The legend of the three arrows is a, most likely apocryphal, story about the sengoku era daimyo of the Chugoku region Mōri Motonari.
In hope of encouraging three of his sons, Mōri Takamoto, Kikkawa Motoharu, and Kobayakawa Takakage, to work together for the benefit of the Mōri clan. Mōri is said to have handed each of his sons an arrow and asked each snap it. After each snapped his arrow, Motonari produced three arrows and asked his sons to snap all three at once. When they were unable to do so, Motonari explained that one arrow could be broken easily, but three arrows held together could not.
It is a lesson that is still taught today in Japanese schools and the legend is believed to have been a source of inspiration for Akira Kurosawa when writing his samurai epic Ran.

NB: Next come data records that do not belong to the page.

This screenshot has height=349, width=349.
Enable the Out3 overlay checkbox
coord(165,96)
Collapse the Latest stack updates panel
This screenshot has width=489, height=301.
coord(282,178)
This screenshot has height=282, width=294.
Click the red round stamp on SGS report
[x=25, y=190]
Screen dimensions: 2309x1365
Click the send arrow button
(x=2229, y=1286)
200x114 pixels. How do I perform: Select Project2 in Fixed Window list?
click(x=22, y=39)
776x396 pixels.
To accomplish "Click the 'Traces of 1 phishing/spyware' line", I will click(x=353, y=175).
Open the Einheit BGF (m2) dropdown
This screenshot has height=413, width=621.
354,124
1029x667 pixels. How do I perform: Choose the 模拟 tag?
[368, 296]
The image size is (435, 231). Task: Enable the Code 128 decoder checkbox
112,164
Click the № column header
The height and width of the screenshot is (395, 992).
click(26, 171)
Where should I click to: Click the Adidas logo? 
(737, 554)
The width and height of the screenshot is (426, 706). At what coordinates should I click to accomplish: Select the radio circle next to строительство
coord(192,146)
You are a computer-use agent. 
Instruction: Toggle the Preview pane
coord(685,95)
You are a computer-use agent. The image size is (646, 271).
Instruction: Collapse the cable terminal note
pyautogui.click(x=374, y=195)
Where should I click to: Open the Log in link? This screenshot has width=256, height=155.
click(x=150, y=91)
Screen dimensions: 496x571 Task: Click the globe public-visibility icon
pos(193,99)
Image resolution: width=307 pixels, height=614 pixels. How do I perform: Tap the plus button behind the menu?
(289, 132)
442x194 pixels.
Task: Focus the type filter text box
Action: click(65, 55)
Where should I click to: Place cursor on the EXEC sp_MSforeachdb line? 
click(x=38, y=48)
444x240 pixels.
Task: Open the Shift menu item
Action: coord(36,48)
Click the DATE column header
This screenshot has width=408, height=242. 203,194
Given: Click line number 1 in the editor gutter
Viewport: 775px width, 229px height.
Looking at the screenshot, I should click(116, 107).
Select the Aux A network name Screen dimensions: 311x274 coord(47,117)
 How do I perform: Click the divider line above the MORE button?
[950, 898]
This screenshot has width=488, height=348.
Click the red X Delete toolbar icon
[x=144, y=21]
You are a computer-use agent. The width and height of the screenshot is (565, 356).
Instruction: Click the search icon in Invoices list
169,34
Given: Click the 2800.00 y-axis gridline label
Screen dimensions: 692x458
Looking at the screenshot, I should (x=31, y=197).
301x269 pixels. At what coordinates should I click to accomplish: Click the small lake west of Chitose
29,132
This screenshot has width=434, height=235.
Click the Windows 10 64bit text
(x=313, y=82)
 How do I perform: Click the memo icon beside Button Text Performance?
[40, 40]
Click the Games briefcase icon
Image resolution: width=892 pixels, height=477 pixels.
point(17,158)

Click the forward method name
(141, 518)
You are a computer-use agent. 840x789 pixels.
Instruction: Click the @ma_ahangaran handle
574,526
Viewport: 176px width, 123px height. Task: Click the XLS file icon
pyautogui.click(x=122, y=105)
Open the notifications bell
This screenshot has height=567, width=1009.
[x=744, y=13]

Mōri Motonari is understandably a big deal here in Hiroshima. He even inspired the city’s own samurai idol troupe. The founder of the troupe, Hiraoka Yuichi, is doing more than playing dress-up to follow in the footsteps of the great samurai leader; he is now an elected city council member.
It will come as little surprise that Hiraoka has used the legend of the three arrows in his own campaigning. The poster below describes his “3-arrow strategy” to build a better Hiroshima based on education, tourism and welfare.
Hiroshima’s local soccer team, multiple J League champions Sanfrecce Hiroshima also named for the three arrows (in French) and the team’s main training facilities are located in the birthplace of Mōri Motonari, the town of Yoshida in rural Akitakata in the north of Hiroshima Prefecture.